WHAT YOU HAVE TO DO: Retype the listing below, from its start through the line containing "pos(178,262)", inclusive, and leave the pictures out of your answer.

DATA RECORDS:
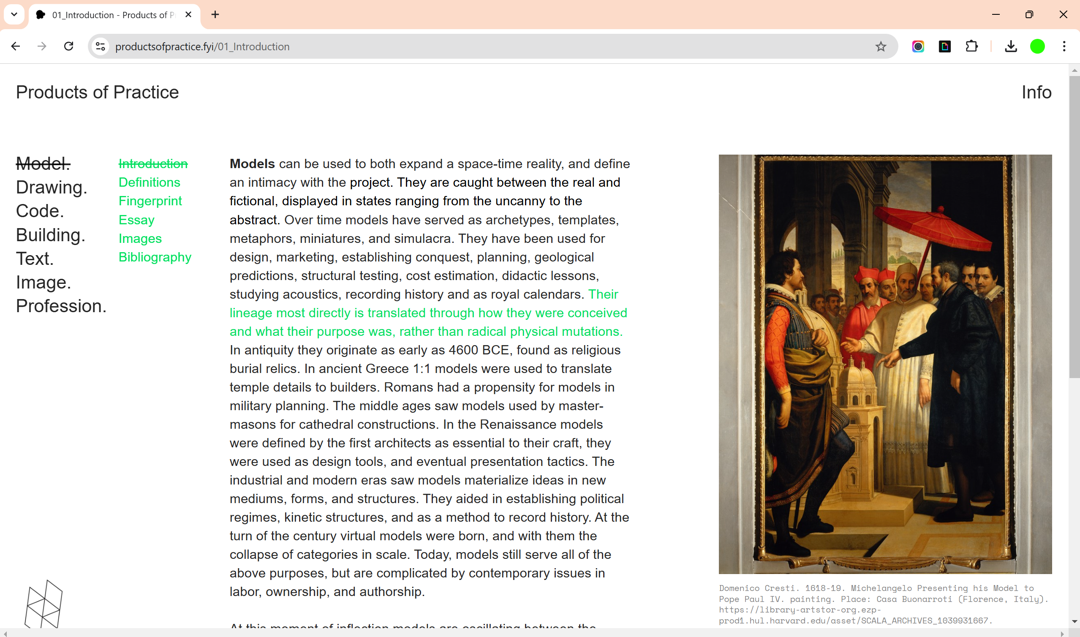The image size is (1080, 637).
Task: Select the Drawing section in sidebar
Action: tap(51, 187)
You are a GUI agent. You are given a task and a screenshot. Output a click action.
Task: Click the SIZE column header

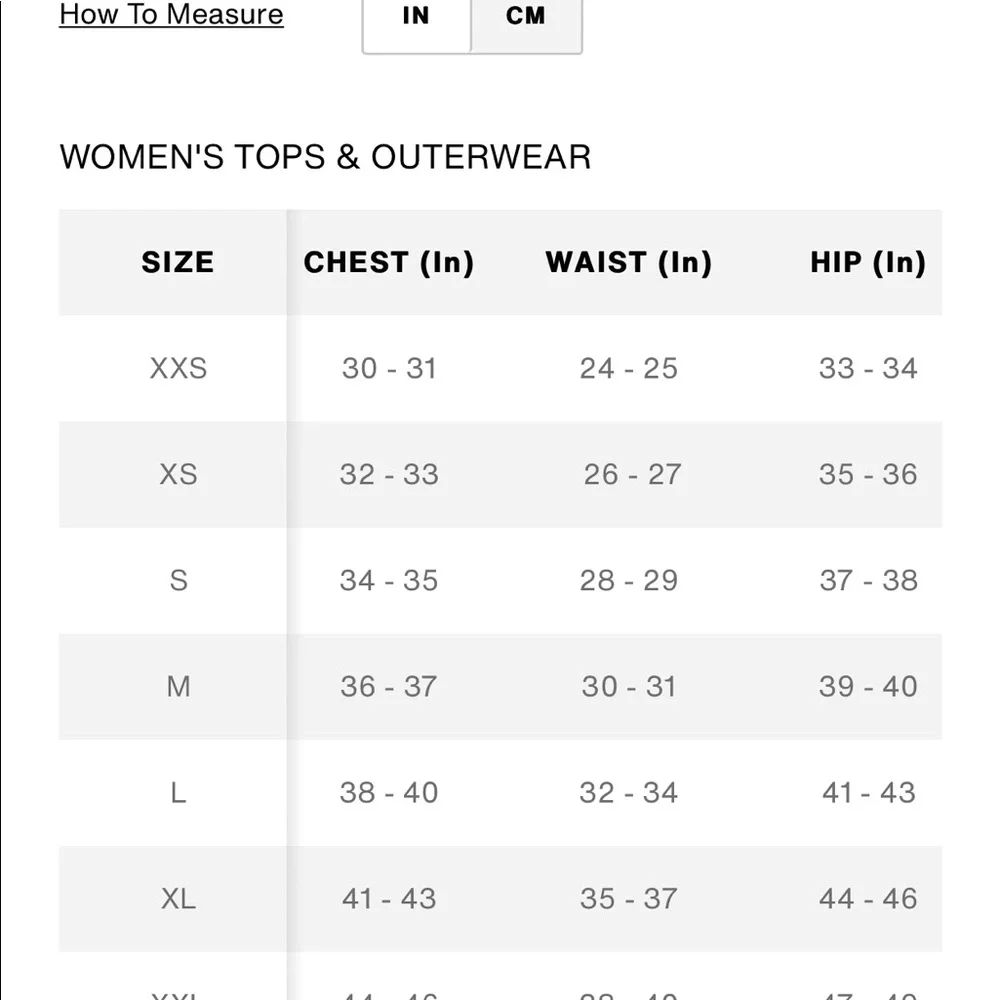pos(178,262)
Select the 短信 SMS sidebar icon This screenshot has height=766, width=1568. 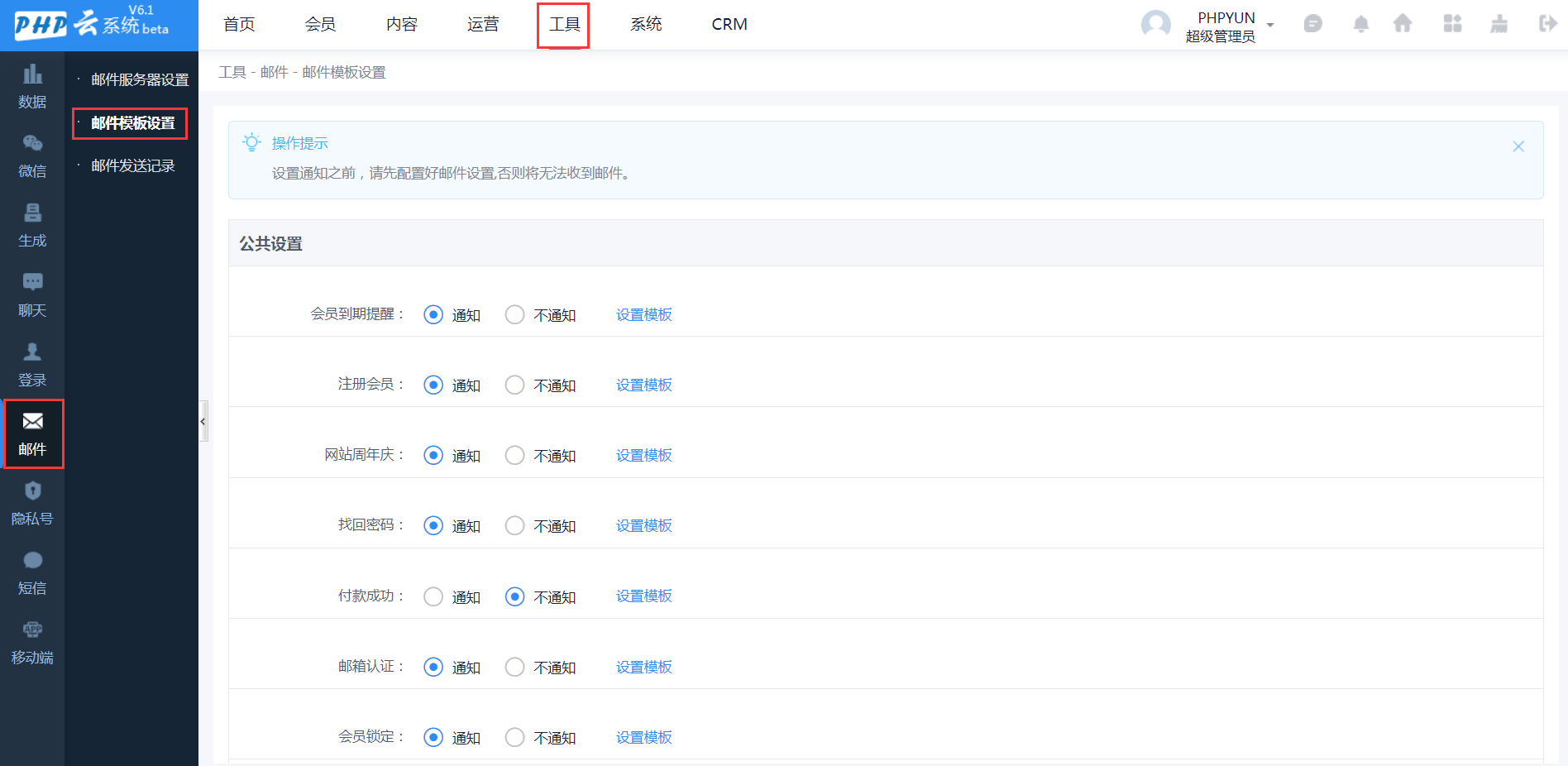click(x=32, y=572)
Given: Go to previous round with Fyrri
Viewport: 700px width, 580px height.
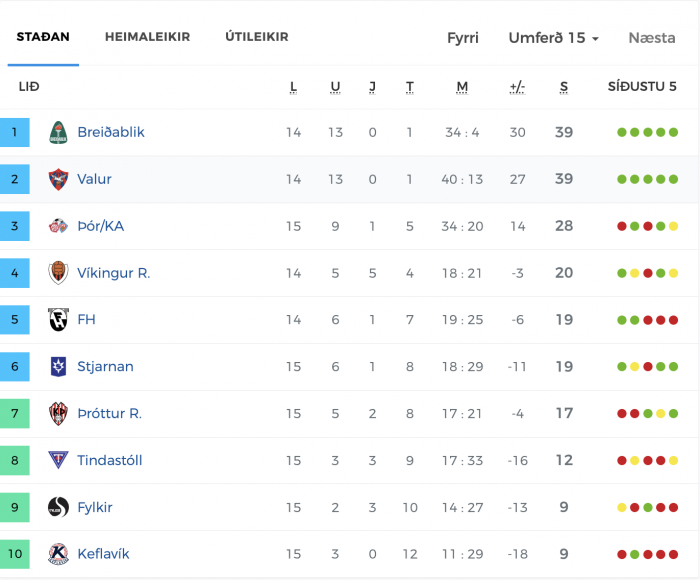Looking at the screenshot, I should tap(463, 38).
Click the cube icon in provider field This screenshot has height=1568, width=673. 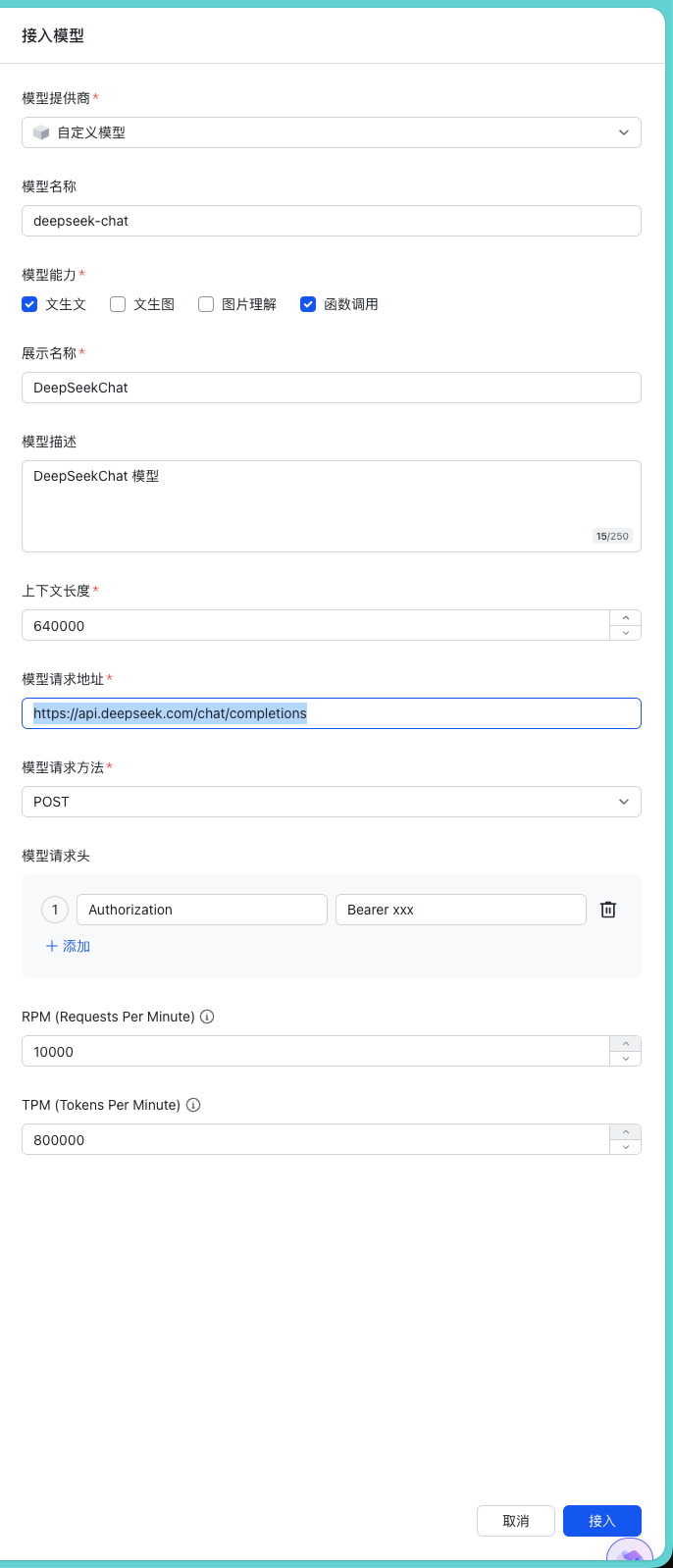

ANSWER TO THIS PROBLEM:
The image size is (1080, 637).
Task: Select the Drawing section in sidebar
Action: tap(51, 187)
You are a GUI agent. You are given a task and a screenshot. Output a click action.
Task: Click the SIZE column header

pos(178,262)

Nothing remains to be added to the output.